>> start
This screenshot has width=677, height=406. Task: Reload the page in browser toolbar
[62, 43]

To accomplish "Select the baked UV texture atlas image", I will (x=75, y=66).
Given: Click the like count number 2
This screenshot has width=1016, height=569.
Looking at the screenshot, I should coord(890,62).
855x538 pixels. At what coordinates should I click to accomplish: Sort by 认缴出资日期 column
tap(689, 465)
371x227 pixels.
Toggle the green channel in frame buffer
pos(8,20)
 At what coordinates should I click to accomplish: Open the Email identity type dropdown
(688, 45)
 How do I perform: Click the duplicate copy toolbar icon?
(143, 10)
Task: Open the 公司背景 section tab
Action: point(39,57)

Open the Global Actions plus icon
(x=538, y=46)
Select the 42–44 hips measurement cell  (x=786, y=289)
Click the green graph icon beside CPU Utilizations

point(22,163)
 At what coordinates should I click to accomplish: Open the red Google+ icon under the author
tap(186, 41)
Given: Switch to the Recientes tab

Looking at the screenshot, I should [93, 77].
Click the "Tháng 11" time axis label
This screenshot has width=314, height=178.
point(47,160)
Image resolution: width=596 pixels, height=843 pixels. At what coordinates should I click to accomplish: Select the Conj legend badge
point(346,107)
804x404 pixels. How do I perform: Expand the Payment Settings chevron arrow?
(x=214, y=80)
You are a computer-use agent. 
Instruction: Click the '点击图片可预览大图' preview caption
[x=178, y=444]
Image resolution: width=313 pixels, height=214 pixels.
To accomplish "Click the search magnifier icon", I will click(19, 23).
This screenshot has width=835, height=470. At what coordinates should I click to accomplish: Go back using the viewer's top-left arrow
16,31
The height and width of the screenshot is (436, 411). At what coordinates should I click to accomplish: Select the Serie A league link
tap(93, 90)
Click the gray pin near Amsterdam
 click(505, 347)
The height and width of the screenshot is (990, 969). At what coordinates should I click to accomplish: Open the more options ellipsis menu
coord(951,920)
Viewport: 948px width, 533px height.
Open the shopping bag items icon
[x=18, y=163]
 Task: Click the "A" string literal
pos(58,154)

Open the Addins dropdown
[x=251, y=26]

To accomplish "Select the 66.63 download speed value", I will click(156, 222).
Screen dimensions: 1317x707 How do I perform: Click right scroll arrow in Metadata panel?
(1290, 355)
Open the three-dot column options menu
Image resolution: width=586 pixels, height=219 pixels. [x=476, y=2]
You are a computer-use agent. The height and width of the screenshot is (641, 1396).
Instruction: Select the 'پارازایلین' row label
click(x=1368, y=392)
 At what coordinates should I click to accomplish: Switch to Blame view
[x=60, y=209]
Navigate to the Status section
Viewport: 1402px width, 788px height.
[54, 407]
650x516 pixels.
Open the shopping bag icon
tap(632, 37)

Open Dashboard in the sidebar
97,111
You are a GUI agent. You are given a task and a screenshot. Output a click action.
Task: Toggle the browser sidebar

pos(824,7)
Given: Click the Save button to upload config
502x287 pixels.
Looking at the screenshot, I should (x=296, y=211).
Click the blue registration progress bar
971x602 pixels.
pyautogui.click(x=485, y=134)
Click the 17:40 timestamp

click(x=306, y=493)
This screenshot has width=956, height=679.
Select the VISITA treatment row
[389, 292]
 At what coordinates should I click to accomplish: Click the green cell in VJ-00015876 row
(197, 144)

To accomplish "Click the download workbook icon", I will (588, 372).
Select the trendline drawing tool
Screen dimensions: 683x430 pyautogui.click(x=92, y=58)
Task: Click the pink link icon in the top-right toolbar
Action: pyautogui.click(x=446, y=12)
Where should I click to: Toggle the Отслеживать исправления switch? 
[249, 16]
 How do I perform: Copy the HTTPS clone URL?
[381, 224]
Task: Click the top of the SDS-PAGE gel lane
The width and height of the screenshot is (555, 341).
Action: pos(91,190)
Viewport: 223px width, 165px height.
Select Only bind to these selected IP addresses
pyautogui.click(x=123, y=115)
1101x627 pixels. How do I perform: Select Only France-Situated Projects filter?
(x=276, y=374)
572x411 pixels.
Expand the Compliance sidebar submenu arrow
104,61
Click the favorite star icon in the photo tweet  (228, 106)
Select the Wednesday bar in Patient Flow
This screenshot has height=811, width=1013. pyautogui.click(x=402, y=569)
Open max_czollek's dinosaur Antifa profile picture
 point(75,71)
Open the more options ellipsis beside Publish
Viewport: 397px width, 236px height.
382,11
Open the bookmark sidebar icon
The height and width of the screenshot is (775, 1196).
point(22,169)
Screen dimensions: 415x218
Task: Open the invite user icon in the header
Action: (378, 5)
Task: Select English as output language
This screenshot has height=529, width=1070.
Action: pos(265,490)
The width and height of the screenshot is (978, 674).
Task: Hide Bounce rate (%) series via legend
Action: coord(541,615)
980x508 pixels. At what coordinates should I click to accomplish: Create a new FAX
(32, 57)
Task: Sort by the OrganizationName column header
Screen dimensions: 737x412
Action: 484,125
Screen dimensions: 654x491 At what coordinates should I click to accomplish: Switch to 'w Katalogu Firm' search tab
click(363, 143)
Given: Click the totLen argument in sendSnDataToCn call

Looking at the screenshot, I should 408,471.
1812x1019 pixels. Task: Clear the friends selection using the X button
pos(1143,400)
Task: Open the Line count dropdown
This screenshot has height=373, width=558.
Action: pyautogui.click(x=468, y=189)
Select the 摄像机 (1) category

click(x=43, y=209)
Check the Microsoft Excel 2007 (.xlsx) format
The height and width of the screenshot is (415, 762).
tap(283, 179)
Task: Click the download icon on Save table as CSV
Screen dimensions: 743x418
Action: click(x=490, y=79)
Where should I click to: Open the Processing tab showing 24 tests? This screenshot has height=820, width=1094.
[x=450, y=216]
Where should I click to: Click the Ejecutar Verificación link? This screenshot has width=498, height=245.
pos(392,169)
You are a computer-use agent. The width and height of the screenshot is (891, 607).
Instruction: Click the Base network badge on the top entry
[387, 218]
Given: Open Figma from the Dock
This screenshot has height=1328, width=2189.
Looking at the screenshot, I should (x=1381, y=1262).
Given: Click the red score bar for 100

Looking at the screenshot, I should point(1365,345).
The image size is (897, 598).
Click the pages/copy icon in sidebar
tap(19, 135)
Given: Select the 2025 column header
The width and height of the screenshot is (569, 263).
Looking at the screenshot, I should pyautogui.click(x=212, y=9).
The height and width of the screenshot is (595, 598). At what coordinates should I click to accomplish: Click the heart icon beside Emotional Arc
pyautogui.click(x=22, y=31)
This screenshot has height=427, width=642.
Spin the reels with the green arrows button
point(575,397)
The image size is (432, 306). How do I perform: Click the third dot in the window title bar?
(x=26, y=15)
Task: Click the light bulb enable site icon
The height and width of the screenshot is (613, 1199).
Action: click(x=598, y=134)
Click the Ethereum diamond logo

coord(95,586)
>> end
■ TASK BRIEF ■
Copy out the material word for word, from its first line through the line containing "point(22,163)", with both ends included.

■ RESULT OF THE EXERCISE ■
This screenshot has width=677, height=406. Task: Reload the page in browser toolbar
[62, 43]

To accomplish "Select the baked UV texture atlas image", I will (x=75, y=66).
Given: Click the like count number 2
This screenshot has width=1016, height=569.
Looking at the screenshot, I should coord(890,62).
855x538 pixels. At what coordinates should I click to accomplish: Sort by 认缴出资日期 column
tap(689, 465)
371x227 pixels.
Toggle the green channel in frame buffer
pos(8,20)
 At what coordinates should I click to accomplish: Open the Email identity type dropdown
(688, 45)
 How do I perform: Click the duplicate copy toolbar icon?
(143, 10)
Task: Open the 公司背景 section tab
Action: point(39,57)

Open the Global Actions plus icon
(x=538, y=46)
Select the 42–44 hips measurement cell  (x=786, y=289)
Click the green graph icon beside CPU Utilizations

point(22,163)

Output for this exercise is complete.